Dataset excerpts:
§
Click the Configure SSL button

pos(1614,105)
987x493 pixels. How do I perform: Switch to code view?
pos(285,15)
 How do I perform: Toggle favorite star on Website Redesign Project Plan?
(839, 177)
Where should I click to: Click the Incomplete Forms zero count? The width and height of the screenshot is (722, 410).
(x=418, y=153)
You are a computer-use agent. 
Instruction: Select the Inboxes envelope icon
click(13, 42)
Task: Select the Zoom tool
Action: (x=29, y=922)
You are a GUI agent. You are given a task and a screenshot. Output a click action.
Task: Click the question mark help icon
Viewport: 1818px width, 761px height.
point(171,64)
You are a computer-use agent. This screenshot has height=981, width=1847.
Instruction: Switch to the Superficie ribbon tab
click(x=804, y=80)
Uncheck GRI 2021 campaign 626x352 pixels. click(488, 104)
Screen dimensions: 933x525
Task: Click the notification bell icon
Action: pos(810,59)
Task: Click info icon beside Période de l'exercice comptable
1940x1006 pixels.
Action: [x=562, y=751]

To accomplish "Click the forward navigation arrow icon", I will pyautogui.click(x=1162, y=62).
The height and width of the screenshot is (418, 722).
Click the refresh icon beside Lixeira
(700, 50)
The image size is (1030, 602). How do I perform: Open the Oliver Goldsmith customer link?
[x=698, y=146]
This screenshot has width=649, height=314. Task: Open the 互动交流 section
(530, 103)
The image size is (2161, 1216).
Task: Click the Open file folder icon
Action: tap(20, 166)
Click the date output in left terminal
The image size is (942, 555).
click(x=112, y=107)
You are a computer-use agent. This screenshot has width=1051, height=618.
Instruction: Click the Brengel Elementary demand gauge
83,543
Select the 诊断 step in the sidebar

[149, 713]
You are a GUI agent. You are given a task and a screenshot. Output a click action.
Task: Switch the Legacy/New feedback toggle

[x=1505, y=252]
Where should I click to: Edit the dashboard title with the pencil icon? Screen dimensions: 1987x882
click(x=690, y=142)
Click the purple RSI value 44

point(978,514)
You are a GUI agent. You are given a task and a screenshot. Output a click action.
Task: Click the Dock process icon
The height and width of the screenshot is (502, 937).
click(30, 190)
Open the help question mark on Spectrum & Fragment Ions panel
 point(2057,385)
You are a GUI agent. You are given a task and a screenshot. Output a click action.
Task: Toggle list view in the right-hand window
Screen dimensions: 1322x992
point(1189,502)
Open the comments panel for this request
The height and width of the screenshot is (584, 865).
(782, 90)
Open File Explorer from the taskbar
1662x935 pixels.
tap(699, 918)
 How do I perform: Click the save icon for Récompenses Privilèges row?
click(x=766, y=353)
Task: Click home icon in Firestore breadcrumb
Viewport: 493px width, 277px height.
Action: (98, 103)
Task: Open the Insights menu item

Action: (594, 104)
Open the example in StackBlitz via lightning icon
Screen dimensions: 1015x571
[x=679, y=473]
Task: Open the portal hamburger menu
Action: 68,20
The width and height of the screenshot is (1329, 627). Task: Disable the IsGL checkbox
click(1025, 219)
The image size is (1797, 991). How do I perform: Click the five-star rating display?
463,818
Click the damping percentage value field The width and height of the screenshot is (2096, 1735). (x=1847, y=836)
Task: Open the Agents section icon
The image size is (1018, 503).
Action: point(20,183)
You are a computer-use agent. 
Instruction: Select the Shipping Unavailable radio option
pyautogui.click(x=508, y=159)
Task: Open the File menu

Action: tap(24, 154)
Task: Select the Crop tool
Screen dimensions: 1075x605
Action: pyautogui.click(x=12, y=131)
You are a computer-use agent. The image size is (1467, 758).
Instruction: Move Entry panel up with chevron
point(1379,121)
§
Work required:
Every line from the one containing "Task: Toggle list" through the last line of the entries should be output exactly; nothing else belongs in the reply.

Result of the exercise:
Task: Toggle list view in the right-hand window
Screen dimensions: 1322x992
point(1189,502)
Open the comments panel for this request
The height and width of the screenshot is (584, 865).
(782, 90)
Open File Explorer from the taskbar
1662x935 pixels.
tap(699, 918)
 How do I perform: Click the save icon for Récompenses Privilèges row?
click(x=766, y=353)
Task: Click home icon in Firestore breadcrumb
Viewport: 493px width, 277px height.
Action: (98, 103)
Task: Open the Insights menu item

Action: (594, 104)
Open the example in StackBlitz via lightning icon
Screen dimensions: 1015x571
[x=679, y=473]
Task: Open the portal hamburger menu
Action: 68,20
The width and height of the screenshot is (1329, 627). Task: Disable the IsGL checkbox
click(1025, 219)
The image size is (1797, 991). How do I perform: Click the five-star rating display?
463,818
Click the damping percentage value field The width and height of the screenshot is (2096, 1735). (x=1847, y=836)
Task: Open the Agents section icon
The image size is (1018, 503).
Action: point(20,183)
You are a computer-use agent. 
Instruction: Select the Shipping Unavailable radio option
pyautogui.click(x=508, y=159)
Task: Open the File menu

Action: tap(24, 154)
Task: Select the Crop tool
Screen dimensions: 1075x605
Action: pyautogui.click(x=12, y=131)
You are a computer-use agent. The image size is (1467, 758).
Instruction: Move Entry panel up with chevron
point(1379,121)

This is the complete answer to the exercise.